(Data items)
[Start of Attachment]
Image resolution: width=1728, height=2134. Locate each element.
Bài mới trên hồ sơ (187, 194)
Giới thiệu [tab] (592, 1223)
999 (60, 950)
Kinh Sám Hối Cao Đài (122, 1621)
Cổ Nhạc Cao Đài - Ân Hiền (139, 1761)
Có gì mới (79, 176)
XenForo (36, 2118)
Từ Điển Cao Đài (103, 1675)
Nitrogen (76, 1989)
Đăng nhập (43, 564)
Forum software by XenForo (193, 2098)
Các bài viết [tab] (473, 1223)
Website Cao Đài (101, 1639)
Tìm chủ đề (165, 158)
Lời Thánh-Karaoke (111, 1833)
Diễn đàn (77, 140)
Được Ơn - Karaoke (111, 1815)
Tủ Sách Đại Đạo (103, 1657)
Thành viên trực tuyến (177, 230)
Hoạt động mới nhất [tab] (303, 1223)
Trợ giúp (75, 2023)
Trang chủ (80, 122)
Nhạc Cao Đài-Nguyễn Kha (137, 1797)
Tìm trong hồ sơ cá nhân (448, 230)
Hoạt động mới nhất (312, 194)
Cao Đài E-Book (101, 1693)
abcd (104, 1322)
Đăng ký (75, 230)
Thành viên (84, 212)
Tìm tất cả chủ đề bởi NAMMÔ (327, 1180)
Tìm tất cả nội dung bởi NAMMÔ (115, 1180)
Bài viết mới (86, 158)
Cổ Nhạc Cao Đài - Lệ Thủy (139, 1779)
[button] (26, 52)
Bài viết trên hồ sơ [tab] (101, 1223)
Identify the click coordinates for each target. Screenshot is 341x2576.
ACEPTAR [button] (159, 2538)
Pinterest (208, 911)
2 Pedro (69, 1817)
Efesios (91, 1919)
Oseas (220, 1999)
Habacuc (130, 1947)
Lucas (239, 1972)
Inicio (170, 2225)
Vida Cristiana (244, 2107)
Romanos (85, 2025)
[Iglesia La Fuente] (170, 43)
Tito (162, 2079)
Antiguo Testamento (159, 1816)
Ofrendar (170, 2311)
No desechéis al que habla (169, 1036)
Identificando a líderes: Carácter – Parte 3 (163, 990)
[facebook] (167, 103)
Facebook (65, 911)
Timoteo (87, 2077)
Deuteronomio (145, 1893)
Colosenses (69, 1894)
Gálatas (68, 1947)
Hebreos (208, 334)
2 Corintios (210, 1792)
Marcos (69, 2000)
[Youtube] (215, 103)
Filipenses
[End of Attachment]
Each record above should be returned exactly as it appears.

Image resolution: width=1728, height=2134. Locate each element.
Bài mới trên hồ sơ (187, 194)
Giới thiệu [tab] (592, 1223)
999 (60, 950)
Kinh Sám Hối Cao Đài (122, 1621)
Cổ Nhạc Cao Đài - Ân Hiền (139, 1761)
Có gì mới (79, 176)
XenForo (36, 2118)
Từ Điển Cao Đài (103, 1675)
Nitrogen (76, 1989)
Đăng nhập (43, 564)
Forum software by XenForo (193, 2098)
Các bài viết [tab] (473, 1223)
Website Cao Đài (101, 1639)
Tìm chủ đề (165, 158)
Lời Thánh-Karaoke (111, 1833)
Diễn đàn (77, 140)
Được Ơn - Karaoke (111, 1815)
Tủ Sách Đại Đạo (103, 1657)
Thành viên trực tuyến (177, 230)
Hoạt động mới nhất [tab] (303, 1223)
Trợ giúp (75, 2023)
Trang chủ (80, 122)
Nhạc Cao Đài-Nguyễn Kha (137, 1797)
Tìm trong hồ sơ cá nhân (448, 230)
Hoạt động mới nhất (312, 194)
Cao Đài E-Book (101, 1693)
abcd (104, 1322)
Đăng ký (75, 230)
Thành viên (84, 212)
Tìm tất cả chủ đề bởi NAMMÔ (327, 1180)
Tìm tất cả nội dung bởi NAMMÔ (115, 1180)
Bài viết mới (86, 158)
Cổ Nhạc Cao Đài - Lệ Thủy (139, 1779)
[button] (26, 52)
Bài viết trên hồ sơ [tab] (101, 1223)
Identify the click coordinates for each target. Screenshot is 341x2576.
ACEPTAR [button] (159, 2538)
Pinterest (208, 911)
2 Pedro (69, 1817)
Efesios (91, 1919)
Oseas (220, 1999)
Habacuc (130, 1947)
Lucas (239, 1972)
Inicio (170, 2225)
Vida Cristiana (244, 2107)
Romanos (85, 2025)
[Iglesia La Fuente] (170, 43)
Tito (162, 2079)
Antiguo Testamento (159, 1816)
Ofrendar (170, 2311)
No desechéis al que habla (169, 1036)
Identificando a líderes: Carácter – Parte 3 (163, 990)
[facebook] (167, 103)
Facebook (65, 911)
Timoteo (87, 2077)
Deuteronomio (145, 1893)
Colosenses (69, 1894)
Gálatas (68, 1947)
Hebreos (208, 334)
2 Corintios (210, 1792)
Marcos (69, 2000)
[Youtube] (215, 103)
Filipenses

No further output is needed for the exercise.